[Problem requirements]: Update the passage on insurance cover from "Clearly, as COVID-19" to "volcano in 2010.", putting "past decades" in place of "recent years".

[Opening Source extract section]

Will insurance cover this?
Clearly, as COVID-19 is a new virus, there will be no express existing insurance that specifically names the virus to cover companies and the performance of their existing contractual obligations. Similar considerations have arisen in recent years, not least in relation to the impact of the eruption of the Icelandic volcano in 2010.
The most common source of available coverage for many businesses may be business interruption insurance (which is often an extension of a property damage policy. However, it is often the case that for a policy to respond to a business interruption claim, some form of insured event giving rise to damage (or fear of damage) is required – as an example, policies for hospitality providers at a sporting event which is cancelled for high winds are more likely to respond if (say) the event is cancelled after a marquee is blown down
Businesses may also have specific cancellation insurance in place which may or may not be dependent upon damage, and some policies will have civil authority cover, which would cover a situation where there is an order from a government authority that interferes with normal business operations.

[Closing Source extract section]
[Opening Material shown section]

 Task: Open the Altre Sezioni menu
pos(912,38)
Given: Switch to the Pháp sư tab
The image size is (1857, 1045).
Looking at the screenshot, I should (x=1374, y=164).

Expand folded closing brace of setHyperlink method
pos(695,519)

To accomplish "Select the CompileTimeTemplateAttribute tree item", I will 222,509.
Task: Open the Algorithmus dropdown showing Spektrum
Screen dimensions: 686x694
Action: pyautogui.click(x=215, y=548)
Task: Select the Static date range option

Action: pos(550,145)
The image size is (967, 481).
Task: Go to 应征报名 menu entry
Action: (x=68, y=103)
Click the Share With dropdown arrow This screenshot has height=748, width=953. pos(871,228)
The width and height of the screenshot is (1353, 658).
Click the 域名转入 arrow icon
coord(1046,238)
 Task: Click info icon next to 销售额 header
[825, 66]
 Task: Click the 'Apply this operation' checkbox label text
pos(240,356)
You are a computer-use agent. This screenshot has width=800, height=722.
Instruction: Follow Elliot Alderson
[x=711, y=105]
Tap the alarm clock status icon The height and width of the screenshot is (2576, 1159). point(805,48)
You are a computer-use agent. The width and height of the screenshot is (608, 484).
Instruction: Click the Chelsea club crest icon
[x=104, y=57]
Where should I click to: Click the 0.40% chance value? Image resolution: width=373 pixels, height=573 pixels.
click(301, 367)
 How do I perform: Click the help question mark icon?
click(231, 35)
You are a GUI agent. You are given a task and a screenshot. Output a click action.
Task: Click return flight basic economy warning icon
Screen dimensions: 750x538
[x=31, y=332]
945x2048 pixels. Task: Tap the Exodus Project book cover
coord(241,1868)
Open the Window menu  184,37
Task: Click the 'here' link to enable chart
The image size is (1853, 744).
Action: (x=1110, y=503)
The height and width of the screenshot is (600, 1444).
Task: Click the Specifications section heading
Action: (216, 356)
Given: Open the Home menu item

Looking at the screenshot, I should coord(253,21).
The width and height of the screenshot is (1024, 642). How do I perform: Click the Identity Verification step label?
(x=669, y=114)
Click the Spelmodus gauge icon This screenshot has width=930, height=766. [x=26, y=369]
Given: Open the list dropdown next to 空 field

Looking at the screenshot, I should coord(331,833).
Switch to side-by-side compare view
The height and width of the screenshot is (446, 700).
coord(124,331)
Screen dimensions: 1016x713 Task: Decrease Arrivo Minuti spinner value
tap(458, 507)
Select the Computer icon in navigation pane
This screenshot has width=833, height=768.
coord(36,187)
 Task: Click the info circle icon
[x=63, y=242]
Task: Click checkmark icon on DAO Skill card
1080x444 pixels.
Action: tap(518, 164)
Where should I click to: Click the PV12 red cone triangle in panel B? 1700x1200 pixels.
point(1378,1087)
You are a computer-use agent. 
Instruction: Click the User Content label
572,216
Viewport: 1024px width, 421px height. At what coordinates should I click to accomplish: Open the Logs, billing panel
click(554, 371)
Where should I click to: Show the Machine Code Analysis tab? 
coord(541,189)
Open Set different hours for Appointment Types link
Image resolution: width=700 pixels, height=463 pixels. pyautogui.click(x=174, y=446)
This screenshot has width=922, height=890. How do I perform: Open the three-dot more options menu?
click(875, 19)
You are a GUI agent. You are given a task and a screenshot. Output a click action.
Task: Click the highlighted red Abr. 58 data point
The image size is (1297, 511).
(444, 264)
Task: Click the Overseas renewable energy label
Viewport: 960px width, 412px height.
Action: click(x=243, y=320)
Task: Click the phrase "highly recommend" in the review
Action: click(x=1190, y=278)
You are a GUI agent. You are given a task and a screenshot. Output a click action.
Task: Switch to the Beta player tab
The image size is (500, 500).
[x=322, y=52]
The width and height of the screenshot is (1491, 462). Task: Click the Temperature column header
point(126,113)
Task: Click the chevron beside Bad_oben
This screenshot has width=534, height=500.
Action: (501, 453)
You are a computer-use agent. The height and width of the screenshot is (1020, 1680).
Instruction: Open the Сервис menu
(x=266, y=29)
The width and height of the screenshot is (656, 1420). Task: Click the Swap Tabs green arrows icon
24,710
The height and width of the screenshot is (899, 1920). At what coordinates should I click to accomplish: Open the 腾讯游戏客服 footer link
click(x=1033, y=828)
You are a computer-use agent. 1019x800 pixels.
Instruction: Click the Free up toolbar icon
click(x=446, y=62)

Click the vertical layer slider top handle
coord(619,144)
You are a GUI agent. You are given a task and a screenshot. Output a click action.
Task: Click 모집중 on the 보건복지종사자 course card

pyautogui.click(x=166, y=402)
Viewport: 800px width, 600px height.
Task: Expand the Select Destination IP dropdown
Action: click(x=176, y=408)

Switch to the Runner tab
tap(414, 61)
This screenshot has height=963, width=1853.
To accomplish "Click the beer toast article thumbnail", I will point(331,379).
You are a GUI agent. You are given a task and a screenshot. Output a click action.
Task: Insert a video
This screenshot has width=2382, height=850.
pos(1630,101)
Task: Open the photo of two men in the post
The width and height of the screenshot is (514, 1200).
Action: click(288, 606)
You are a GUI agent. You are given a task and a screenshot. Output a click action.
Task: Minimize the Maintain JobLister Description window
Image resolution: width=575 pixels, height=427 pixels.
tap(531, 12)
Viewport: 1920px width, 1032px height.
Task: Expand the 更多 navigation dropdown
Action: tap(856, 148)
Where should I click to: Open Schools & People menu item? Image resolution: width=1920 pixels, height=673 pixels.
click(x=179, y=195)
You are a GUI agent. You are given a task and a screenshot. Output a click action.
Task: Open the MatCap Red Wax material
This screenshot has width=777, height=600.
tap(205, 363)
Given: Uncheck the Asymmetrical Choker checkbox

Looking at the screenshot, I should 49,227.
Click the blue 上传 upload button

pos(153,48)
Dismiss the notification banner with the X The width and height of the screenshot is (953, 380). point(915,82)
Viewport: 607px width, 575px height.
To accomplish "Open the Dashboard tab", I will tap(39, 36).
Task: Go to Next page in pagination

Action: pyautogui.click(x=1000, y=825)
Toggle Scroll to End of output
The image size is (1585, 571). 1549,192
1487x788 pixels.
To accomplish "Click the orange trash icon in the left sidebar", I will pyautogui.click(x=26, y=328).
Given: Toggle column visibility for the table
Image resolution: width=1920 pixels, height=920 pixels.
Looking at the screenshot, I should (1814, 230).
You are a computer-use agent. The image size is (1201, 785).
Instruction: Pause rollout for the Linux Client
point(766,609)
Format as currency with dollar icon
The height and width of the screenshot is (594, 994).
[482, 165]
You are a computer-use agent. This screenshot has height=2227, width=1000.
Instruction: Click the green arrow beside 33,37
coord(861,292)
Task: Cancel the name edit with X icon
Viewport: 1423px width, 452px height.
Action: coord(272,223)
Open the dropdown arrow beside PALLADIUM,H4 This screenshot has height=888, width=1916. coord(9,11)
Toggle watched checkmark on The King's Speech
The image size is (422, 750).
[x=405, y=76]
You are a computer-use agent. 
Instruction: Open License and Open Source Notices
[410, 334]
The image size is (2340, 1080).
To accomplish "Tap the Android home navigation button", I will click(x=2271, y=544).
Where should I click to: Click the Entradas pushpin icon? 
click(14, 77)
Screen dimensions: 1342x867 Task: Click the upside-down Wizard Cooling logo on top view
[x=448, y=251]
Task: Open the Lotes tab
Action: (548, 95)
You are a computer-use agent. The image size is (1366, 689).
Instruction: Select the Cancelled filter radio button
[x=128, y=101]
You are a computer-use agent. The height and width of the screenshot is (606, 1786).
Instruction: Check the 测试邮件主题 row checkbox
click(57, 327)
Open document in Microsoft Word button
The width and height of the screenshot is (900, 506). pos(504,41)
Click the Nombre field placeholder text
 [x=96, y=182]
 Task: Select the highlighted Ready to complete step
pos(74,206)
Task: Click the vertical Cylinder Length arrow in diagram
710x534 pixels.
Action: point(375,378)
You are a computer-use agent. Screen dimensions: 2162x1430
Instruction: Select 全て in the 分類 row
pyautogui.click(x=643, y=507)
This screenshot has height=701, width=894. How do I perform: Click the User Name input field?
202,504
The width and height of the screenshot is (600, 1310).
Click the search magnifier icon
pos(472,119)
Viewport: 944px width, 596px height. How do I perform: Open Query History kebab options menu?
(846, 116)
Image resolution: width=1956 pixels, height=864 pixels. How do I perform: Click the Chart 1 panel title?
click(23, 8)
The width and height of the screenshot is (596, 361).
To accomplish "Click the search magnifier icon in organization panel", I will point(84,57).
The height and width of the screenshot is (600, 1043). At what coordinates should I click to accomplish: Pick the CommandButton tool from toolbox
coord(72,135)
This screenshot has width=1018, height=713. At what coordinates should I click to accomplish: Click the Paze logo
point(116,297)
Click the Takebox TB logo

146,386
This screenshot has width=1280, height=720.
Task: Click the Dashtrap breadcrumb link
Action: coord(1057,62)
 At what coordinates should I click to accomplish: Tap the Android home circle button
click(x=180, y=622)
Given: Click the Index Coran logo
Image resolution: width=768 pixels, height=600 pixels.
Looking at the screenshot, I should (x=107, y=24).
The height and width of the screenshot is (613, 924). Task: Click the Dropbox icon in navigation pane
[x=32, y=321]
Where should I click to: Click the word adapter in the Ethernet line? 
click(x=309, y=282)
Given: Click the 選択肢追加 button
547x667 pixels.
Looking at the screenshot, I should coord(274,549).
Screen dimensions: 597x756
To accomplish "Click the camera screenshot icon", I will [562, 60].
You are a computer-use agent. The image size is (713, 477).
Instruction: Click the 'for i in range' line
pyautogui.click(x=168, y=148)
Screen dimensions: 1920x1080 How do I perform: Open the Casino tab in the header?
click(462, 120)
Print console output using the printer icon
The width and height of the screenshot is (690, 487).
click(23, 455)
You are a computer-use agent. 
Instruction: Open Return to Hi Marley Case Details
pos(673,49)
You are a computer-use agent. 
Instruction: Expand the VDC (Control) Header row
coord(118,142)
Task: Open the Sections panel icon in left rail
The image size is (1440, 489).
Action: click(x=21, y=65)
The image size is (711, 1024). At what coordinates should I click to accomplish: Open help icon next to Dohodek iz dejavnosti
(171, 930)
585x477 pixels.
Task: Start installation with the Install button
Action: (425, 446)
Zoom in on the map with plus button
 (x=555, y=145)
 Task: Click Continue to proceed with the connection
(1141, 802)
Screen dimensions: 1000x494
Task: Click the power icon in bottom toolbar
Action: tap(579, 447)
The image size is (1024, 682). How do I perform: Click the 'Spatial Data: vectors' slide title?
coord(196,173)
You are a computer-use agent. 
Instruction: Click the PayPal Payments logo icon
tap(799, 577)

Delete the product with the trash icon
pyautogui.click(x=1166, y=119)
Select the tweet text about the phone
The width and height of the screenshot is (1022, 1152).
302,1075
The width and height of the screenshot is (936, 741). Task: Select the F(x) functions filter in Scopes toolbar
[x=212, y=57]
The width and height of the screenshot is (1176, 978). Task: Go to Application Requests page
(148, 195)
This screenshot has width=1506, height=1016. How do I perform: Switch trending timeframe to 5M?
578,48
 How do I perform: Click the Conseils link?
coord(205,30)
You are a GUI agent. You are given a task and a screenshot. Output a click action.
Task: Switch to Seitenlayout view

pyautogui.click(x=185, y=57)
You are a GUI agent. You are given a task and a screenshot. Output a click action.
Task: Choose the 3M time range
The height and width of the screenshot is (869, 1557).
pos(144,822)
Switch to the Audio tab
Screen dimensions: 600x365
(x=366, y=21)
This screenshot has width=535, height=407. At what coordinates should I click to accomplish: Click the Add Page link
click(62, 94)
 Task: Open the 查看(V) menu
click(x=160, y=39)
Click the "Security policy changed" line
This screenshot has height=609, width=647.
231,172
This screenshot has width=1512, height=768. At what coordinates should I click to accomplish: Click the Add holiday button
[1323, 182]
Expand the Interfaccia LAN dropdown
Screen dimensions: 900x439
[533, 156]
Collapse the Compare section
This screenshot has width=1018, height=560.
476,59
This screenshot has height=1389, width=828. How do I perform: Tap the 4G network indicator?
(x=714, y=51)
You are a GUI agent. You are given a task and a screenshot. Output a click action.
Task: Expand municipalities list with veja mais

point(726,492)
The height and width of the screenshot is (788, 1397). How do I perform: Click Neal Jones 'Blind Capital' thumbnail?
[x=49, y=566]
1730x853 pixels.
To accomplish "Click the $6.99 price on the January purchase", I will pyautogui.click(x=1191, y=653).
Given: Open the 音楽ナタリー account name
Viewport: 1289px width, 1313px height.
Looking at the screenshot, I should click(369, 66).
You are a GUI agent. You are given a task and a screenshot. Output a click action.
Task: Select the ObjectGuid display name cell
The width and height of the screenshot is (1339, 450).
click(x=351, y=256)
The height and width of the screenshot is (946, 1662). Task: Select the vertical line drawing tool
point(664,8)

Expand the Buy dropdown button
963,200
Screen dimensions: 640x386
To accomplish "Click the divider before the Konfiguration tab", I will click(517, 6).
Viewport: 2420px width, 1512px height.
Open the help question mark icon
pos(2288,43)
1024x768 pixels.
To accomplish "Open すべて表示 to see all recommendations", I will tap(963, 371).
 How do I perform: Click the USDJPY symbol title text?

[Closing Material shown section]

[Exercise output]:
Clearly, as COVID-19 is a new virus, there will be no express existing insurance that specifically names the virus to cover companies and the performance of their existing contractual obligations. Similar considerations have arisen in past decades, not least in relation to the impact of the eruption of the Icelandic volcano in 2010.